Chinese architecture abounds with examples. For instance, were you aware that often a Chinese skyscraper will have holes in it? This isn’t an oversight in the design or bad workmanship! This is all part of the plan as it allows the dragons to fly from the mountains to the water. It might sound like a peculiar superstition, but it’s an important part of Feng Shui. In fact even major, international corporations will take this into consideration. A great many large businesses have Feng Shui consultations to ensure not only that a building looks good and is aesthetically pleasing, but that business conducted on the premises will go well too.
Everyone has heard of Feng Shui, but you might not realise that it translates as “wind and water”. This is because the essence of this traditional philosophy revolves around chi, which is fundamental spiritual energy.

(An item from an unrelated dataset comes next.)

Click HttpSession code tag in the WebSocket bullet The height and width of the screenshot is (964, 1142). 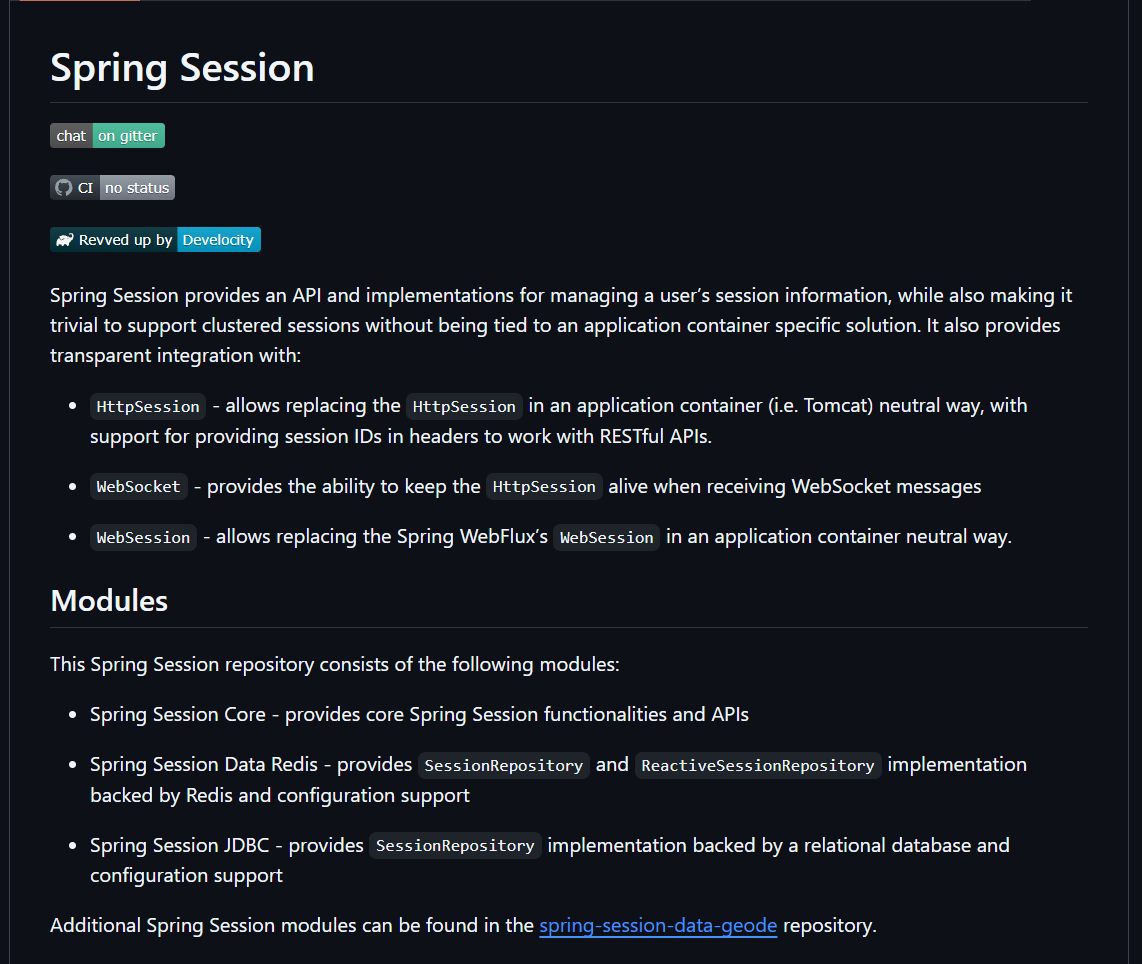pos(544,487)
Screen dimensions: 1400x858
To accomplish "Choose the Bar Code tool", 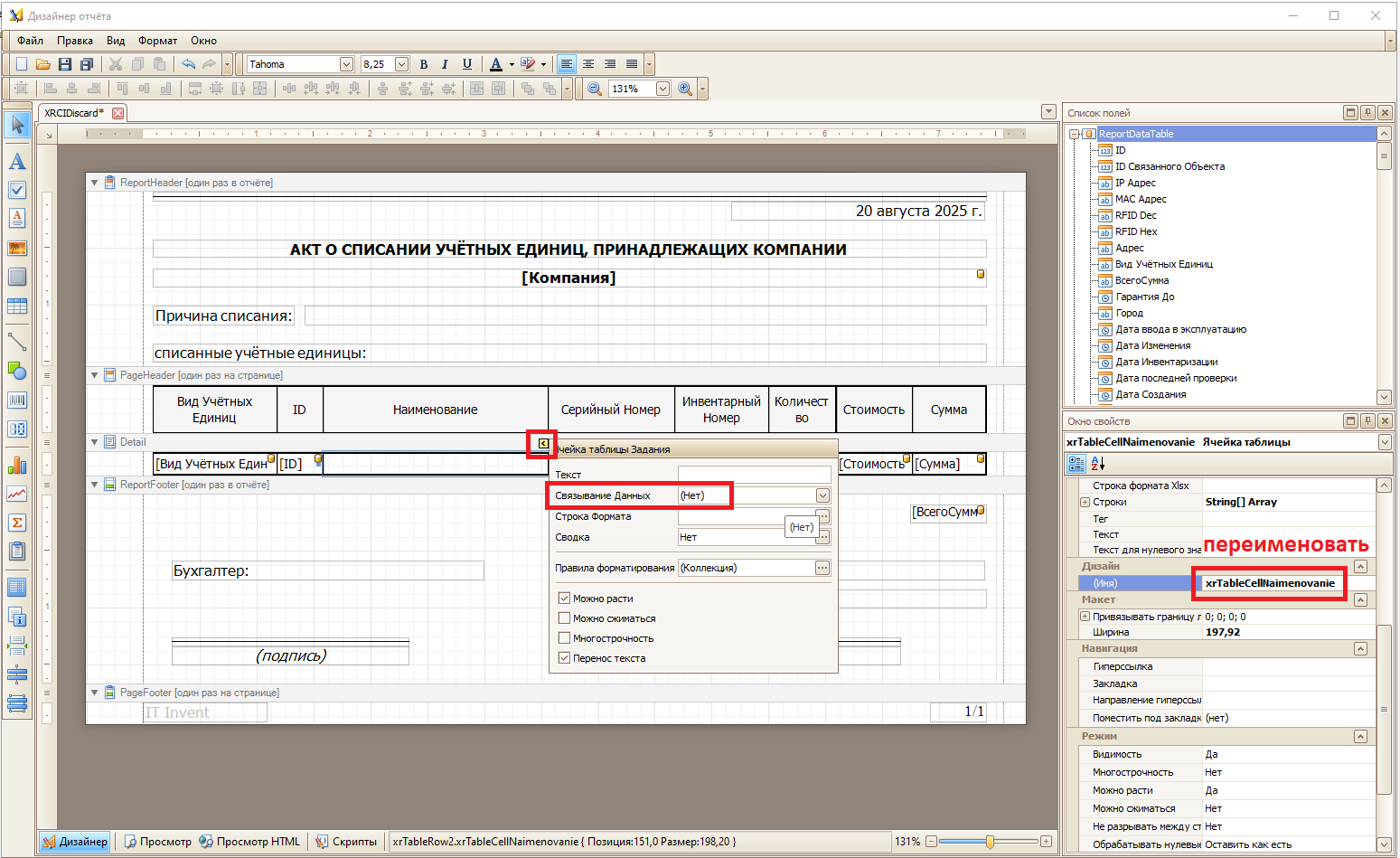I will (17, 401).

Feng Shui touches so many aspects of life and culture in China and respecting and working with spiritual forces is often deemed a necessary component for living a happy and healthy life.
To put this into context and make it a little less abstract and more concrete, let’s look at how it plays into the design of a typical Chinese home. One considerable difference is the size of an ordinary abode in China. Often a living space will be smaller than in the West, particularly compared to houses in America, the land in which more is nearly always considered more. As the saying goes though, size isn’t everything and in fact the order and thought that goes into a Chinese home often outweighs what might be perceived as the disadvantage of its diminutive proportions.
In the bedroom for instance, there are a few aspects to look out for. Good Feng Shui requires a headboard, but not necessarily a footboard for the bed. The bed itself doesn’t need to be large, so a small double mattress can often be found. Not only does it save space but it might very well facilitate better energy flow too. It’s also a priority to try and avoid under-bed storage. For all that this can be a fantastic space-saver it creates an obstruction for energy flow, so ideally the bed will be raised off the ground and free of clutter.
Another interesting point is the importance of colour in a Chinese house. Every colour means something different, but in a bedroom the key is a balanced colour scheme. Interestingly, those colours that can be thought of as skin colours are generally considered the best. This includes the full spectrum- white and really pale shades to very rich, darker browns.